I plan to buy an xbox one fairly cheap does anyone know a cheap ish place to buy a new xbox one ? and since i am on 360 is their anyway of transferring all my data over like GTA since you can play it on 360 and xbox one ? or do i have to restart the game ?

Thanks


----------



## WhiteRoc_170 (Jan 31, 2013)

matty.h95 said:


> I plan to buy an xbox one fairly cheap does anyone know a cheap ish place to buy a new xbox one ? and since i am on 360 is their anyway of transferring all my data over like GTA since you can play it on 360 and xbox one ? or do i have to restart the game ?
> 
> Thanks


Pretty sure you have to restart on gta.
Well I did anyway when I got my xbox one.


----------



## cossiecol (Jun 29, 2014)

Your Data for online i.e. level and weapons etc all transfer, when you boot the game up and go into the online menu there is an option to transfer.

However the single player data is NOT transferred so you have to start from the beginning. I haven't bothered doing the whole single player again and just use online.


----------



## Cookies (Dec 10, 2008)

cossiecol said:


> Your Data for online i.e. level and weapons etc all transfer when you boot the game up and go into the online menu there is an option to transfer.
> 
> However the single player data is NOT transferred so you have to start from the beginning. I haven't bothered doing the whole single player again and just use online.


Col,

Any thoughts on the best back up method for Xbox 360 gamer data and saves. Cookie Youngster has a fair amount of game data on his hard drive and I'd love to back up for him just in case.

Apologies for this slight highjack, it's on topic though (ish)

Cheers.

Cooks


----------



## matty.h95 (Apr 10, 2014)

Also can I still use my 360 to play mw2 for example or would i have to start a new account ?


----------



## cossiecol (Jun 29, 2014)

Cookies said:


> Col,
> 
> Any thoughts on the best back up method for Xbox 360 gamer data and saves. Cookie Youngster has a fair amount of game data on his hard drive and I'd love to back up for him just in case.
> 
> ...


This should help you out mate.

http://backingup-xbox360-savegamedata.databackupdigest.com


----------



## cossiecol (Jun 29, 2014)

matty.h95 said:


> Also can I still use my 360 to play mw2 for example or would i have to start a new account ?
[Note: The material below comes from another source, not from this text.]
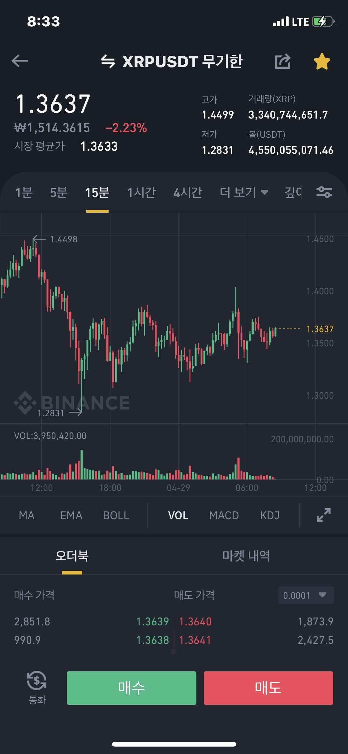Toggle the MA indicator
This screenshot has width=348, height=754.
pyautogui.click(x=27, y=515)
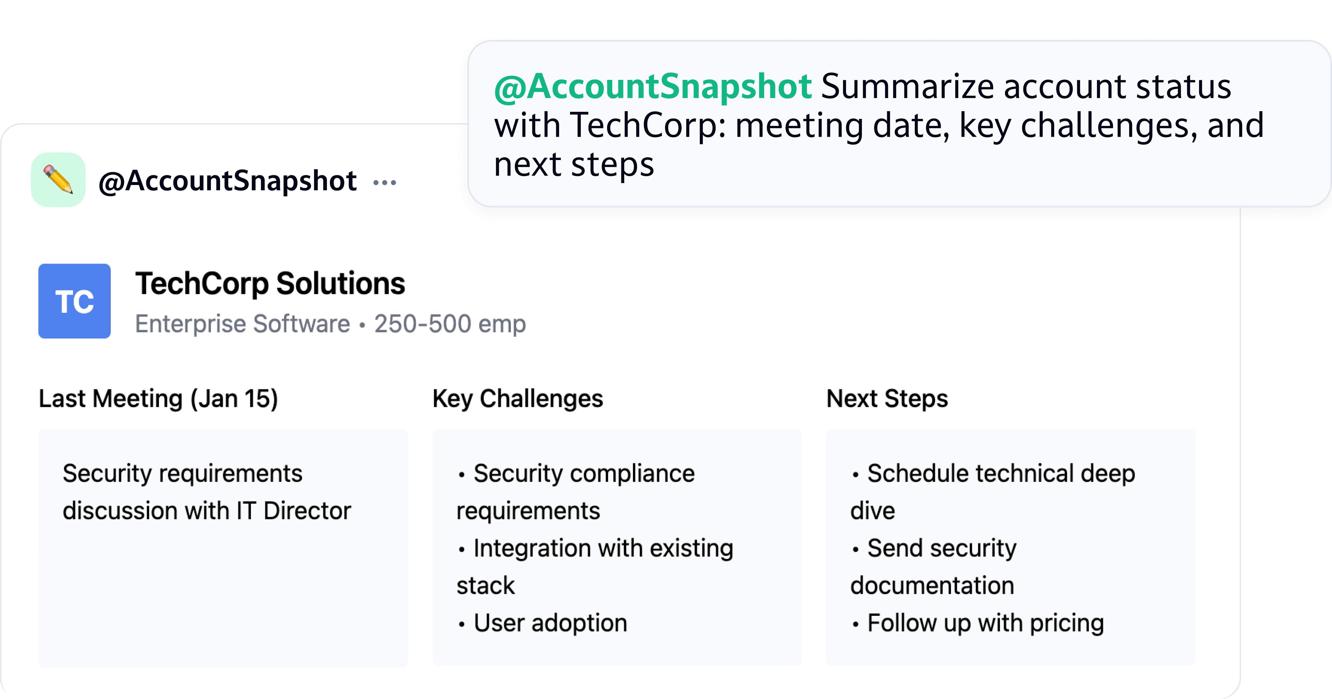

You can still use the 360 account without any issues, wether you can have them both xbox 360 and xbox One) running and signed into at the same time I'm not sure. I would suspect not as it would should as the same account logged in from 2 different IP addresses.


----------



## Clancy (Jul 21, 2013)

cossiecol said:


> You can still use the 360 account without any issues, wether you can have them both xbox 360 and xbox One) running and signed into at the same time I'm not sure. I would suspect not as it would should as the same account logged in from 2 different IP addresses.


You can indeed run them both simultaneously both logged into the same account

I run my 360 through my xbox hdmi in slot and have them both on with my account at the same time


----------



## cossiecol (Jun 29, 2014)

Clancy said:


> You can indeed run them both simultaneously both logged into the same account
> 
> I run my 360 through my xbox hdmi in slot and have them both on with my account at the same time


good to know :thumb: wouldn't have thought Microsoft would be too keen on that!

Never tested it as I got rid of my 360 when I bought my xbox one.


----------



## Clancy (Jul 21, 2013)

Only reason I kept mine is there is no sky go app on xbox one so need it to watch sky sports


----------